En esa fisura, prolongando la pausa en ese no-lugar de una última escena que podría ser la primera, se sitúan propuestas recientes como Helicon, un sugerente video de Fito Conesa (incluido en la exposición “Ara mateix tot està per fer i tot és possible”, en Arts Santa Mónica). La aparente contradicción entre la sublimidad del escenario y el absurdo del acto se resuelve de modo magistral: las siete trompetas invocando al Apocalipsis en la Sierra minera de La Unión (Cartagena) despiertan con la reverberación de sus ecos a los fantasmas que duermen en sus galerías subterráneas, entre estratos calcinados. Tapizada de óxidos contaminantes, la belleza del lugar es sin embargo subyugante. Una tierra que sangra y llora, dice Fito Conesa en una entrevista. Así es, de rojo y azul jaspea su lomo, y no menos irreal es el color argénteo que riela sobre la superficie tóxica del lago.
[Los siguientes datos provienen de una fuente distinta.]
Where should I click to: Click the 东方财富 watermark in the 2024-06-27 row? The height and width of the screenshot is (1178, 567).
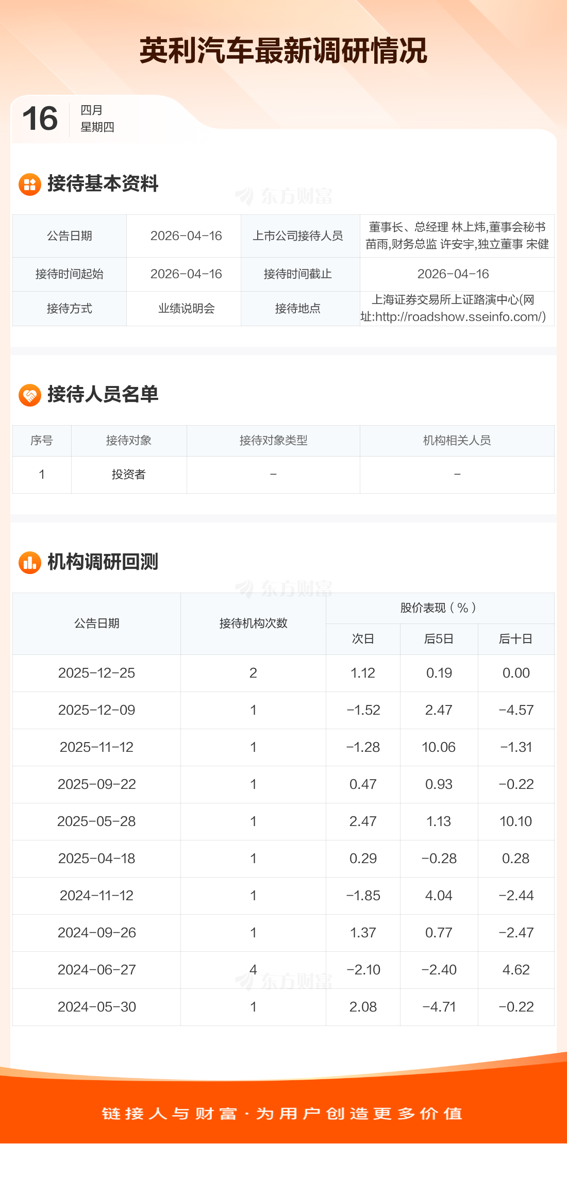pos(284,981)
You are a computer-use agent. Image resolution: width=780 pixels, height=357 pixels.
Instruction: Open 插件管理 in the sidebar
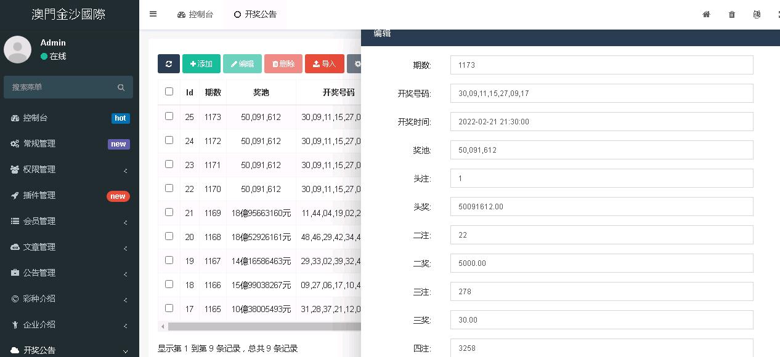39,195
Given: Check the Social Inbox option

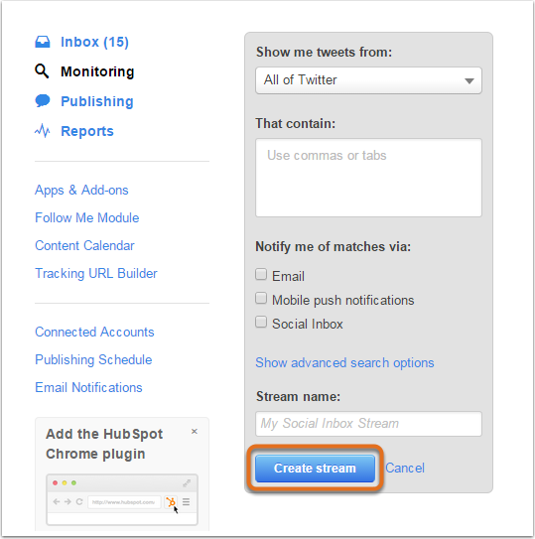Looking at the screenshot, I should (261, 322).
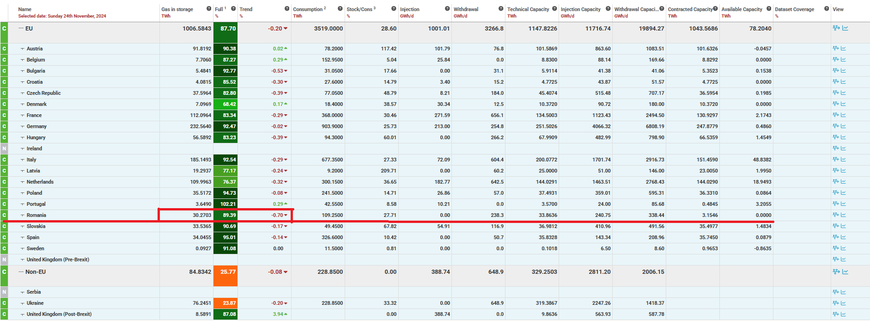The width and height of the screenshot is (870, 321).
Task: Open the line chart icon for Germany
Action: [843, 126]
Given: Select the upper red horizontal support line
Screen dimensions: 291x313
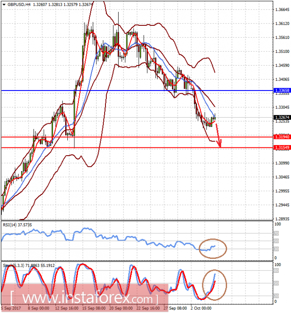Looking at the screenshot, I should (137, 137).
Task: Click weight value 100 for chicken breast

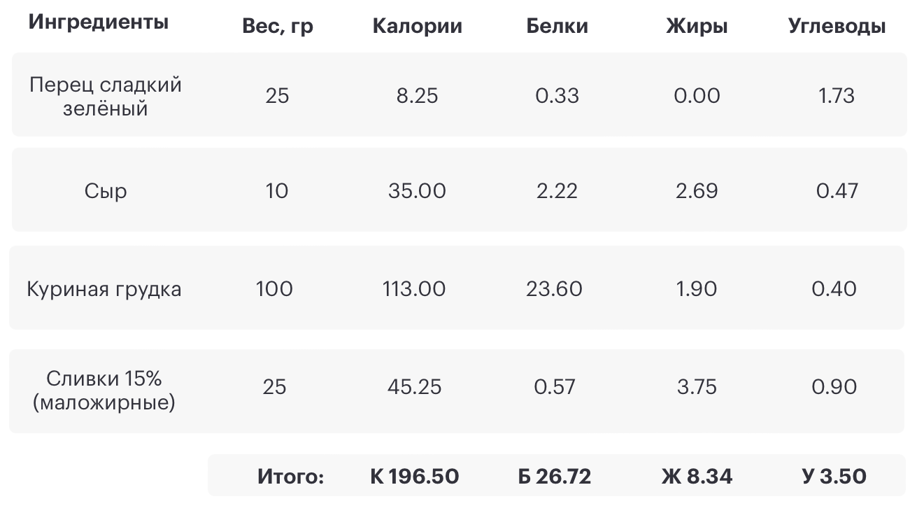Action: point(275,288)
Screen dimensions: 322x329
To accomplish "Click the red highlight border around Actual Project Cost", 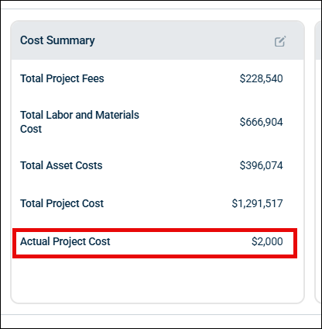I will click(x=155, y=230).
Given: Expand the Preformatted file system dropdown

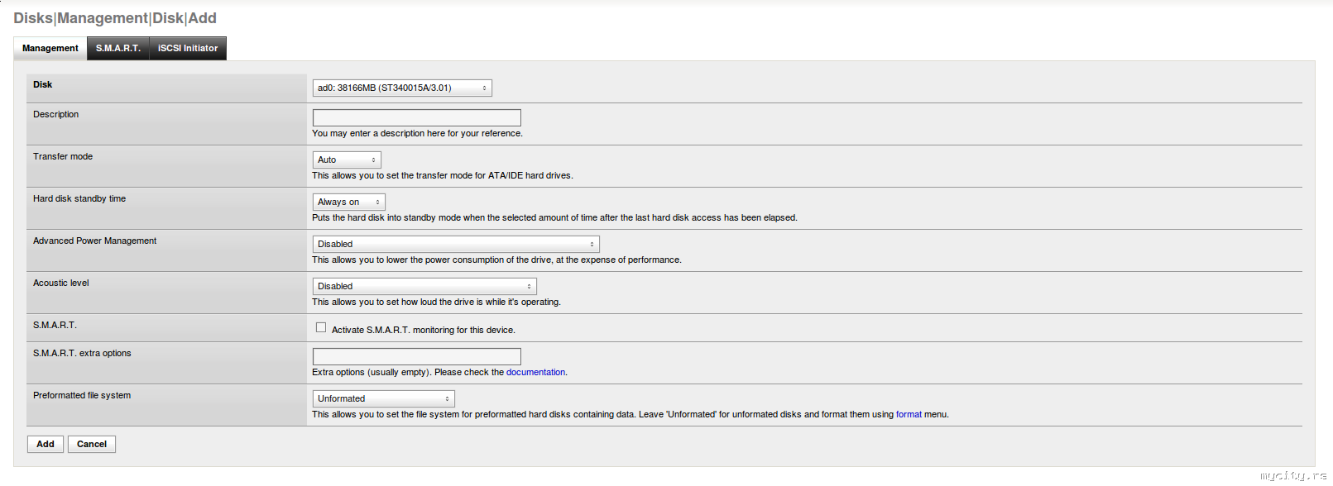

Qué mejor lugar para clamar al Apocalipsis, ¿verdad? Es cansino tanto parloteo escatológico, tanto morbo catastrofista. Mejor provocarla, la hecatombe, y así adelantamos el renacer.

De perfil aserrado era también la tierra mítica de Helicon, donde moraban las musas y Pegaso, cuyas alas nos presta ahora para sobrevolar la sierra minera a vista de dron. Conesa juega con la doble acepción del término, llamándose también helicón un instrumento de viento tradicionalmente usado en ceremonias militares.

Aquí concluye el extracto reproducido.